Task 1: Please copy the records verbatim, starting at the line that contains "Task: Open the ContentView breadcrumb menu" and ending after the line that contains "Looking at the screenshot, I should click(x=160, y=437).".

Text provided:
-=-=-

A decade ago, McLaren switched from its long-term Mercedes engine supply to a works Honda deal in the belief that such a partnership was essential for Formula 1’s V6 turbo-hybrid era. Ron Dennis was convinced about that. But we all know how badly it went.
As recently as 2018, though, then-McLaren racing director Eric Boullier said winning a title as a customer was not possible. The problem was at that time McLaren was out of its failed Honda era, early into a Renault stop-gap customer deal, and with no new works deal on the horizon.
McLaren has changed since then. F1’s V6 turbo-hybrid era has changed since then. And McLaren’s 2024 success, in its fourth season back as a Mercedes customer again, shows exactly why CEO Zak Brown and team principal Andrea Stella believed that continuing to bang the ‘we need to be a works team’ drum would just be an “excuse”.
“Certainly, there might have been a situation over the last 10 years in which HPP had a little extra which they were deploying,” Stella told The Race earlier this year.
“But except for some of these Q3 special modes or something, Mercedes and Red Bull won championships and created to some extent a dominance because they did a good job as a chassis team.

-=-=-

Task 2: In the text about McLaren's engine partnerships, who said in 2018 that winning a title as a customer was not possible?

Supplied records:
-=-=-

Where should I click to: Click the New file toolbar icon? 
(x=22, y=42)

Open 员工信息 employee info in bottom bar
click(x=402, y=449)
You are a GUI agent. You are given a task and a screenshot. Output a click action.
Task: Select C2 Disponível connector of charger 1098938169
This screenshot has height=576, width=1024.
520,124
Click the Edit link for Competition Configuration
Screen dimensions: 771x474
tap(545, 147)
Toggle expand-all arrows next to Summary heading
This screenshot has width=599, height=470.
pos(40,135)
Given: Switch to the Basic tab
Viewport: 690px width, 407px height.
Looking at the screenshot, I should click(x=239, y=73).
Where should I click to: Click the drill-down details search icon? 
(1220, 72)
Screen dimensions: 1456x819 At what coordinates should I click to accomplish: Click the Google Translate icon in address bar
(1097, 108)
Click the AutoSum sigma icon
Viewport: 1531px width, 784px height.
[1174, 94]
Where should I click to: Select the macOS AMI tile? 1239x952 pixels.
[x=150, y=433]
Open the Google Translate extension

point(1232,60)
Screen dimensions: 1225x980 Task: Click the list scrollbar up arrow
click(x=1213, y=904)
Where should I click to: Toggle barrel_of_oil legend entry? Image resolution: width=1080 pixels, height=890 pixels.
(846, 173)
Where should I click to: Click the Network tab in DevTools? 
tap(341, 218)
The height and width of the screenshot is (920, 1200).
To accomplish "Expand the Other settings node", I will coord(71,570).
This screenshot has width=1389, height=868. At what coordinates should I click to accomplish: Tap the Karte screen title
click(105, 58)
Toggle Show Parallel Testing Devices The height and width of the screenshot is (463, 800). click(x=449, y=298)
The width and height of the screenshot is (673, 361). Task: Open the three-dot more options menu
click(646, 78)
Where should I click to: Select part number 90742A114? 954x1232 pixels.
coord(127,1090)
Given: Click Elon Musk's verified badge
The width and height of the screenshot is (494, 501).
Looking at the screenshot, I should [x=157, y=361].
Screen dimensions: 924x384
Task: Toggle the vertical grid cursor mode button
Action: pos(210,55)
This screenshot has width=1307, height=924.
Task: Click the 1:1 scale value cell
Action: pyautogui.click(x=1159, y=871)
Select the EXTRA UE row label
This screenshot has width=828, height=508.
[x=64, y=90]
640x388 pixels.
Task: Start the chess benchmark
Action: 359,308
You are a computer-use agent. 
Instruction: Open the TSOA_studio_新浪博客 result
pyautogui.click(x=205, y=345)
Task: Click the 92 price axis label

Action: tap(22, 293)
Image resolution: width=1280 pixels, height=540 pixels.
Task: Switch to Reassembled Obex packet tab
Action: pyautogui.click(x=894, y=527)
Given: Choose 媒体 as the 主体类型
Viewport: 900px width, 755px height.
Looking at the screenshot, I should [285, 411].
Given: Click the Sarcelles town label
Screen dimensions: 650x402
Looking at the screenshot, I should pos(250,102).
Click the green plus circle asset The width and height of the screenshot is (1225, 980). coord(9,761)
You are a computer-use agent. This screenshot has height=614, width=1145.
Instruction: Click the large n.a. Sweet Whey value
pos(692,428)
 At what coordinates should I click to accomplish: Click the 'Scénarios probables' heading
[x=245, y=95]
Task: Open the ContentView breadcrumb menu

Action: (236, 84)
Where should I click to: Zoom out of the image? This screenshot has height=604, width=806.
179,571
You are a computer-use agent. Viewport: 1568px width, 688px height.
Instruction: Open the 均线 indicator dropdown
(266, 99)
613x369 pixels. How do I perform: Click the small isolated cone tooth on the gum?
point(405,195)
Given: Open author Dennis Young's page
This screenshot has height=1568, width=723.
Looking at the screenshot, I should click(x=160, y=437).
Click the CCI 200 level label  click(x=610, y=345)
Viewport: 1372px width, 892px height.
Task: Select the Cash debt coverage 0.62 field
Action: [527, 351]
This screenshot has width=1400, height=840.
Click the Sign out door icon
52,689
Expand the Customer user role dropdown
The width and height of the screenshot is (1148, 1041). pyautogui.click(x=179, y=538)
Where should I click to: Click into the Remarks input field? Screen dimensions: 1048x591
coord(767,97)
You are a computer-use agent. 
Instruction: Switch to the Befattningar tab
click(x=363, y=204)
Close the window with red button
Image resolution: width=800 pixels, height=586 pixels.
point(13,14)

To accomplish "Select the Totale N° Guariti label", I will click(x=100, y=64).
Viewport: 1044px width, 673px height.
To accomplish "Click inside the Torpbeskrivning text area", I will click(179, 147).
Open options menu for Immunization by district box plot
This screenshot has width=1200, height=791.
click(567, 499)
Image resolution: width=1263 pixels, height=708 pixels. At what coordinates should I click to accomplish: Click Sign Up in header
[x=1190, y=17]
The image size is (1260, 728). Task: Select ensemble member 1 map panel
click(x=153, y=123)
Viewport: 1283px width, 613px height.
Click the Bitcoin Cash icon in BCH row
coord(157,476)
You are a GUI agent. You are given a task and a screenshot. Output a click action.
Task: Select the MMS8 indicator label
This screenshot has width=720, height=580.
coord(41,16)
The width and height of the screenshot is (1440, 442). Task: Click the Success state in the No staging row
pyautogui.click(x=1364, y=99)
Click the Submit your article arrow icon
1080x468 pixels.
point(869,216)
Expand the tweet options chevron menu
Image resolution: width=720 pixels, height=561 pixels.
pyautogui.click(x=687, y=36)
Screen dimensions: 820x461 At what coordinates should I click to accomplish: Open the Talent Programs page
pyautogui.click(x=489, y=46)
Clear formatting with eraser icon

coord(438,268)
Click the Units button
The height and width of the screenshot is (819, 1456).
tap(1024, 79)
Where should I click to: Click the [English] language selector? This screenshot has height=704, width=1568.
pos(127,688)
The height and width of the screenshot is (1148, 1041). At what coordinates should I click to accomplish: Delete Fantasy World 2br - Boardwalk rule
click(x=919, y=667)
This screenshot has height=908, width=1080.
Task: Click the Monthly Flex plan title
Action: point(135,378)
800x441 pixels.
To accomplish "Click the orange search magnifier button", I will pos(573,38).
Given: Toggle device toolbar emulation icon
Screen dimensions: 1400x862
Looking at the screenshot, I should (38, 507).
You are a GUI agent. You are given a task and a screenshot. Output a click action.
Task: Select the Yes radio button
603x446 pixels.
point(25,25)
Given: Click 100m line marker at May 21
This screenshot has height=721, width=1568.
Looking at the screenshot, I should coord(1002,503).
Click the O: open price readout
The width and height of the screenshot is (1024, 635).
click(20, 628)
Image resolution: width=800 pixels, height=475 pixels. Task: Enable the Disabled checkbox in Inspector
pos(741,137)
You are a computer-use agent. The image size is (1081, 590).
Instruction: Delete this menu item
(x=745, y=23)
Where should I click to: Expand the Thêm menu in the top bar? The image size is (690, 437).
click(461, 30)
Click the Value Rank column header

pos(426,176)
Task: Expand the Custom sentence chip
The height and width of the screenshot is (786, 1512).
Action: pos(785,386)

-=-=-

Exercise result 1:
Task: Open the ContentView breadcrumb menu

Action: (236, 84)
Where should I click to: Zoom out of the image? This screenshot has height=604, width=806.
179,571
You are a computer-use agent. Viewport: 1568px width, 688px height.
Instruction: Open the 均线 indicator dropdown
(266, 99)
613x369 pixels. How do I perform: Click the small isolated cone tooth on the gum?
point(405,195)
Given: Open author Dennis Young's page
This screenshot has height=1568, width=723.
Looking at the screenshot, I should click(x=160, y=437).

Exercise result 2: Eric Boullier, then McLaren's racing director, said it.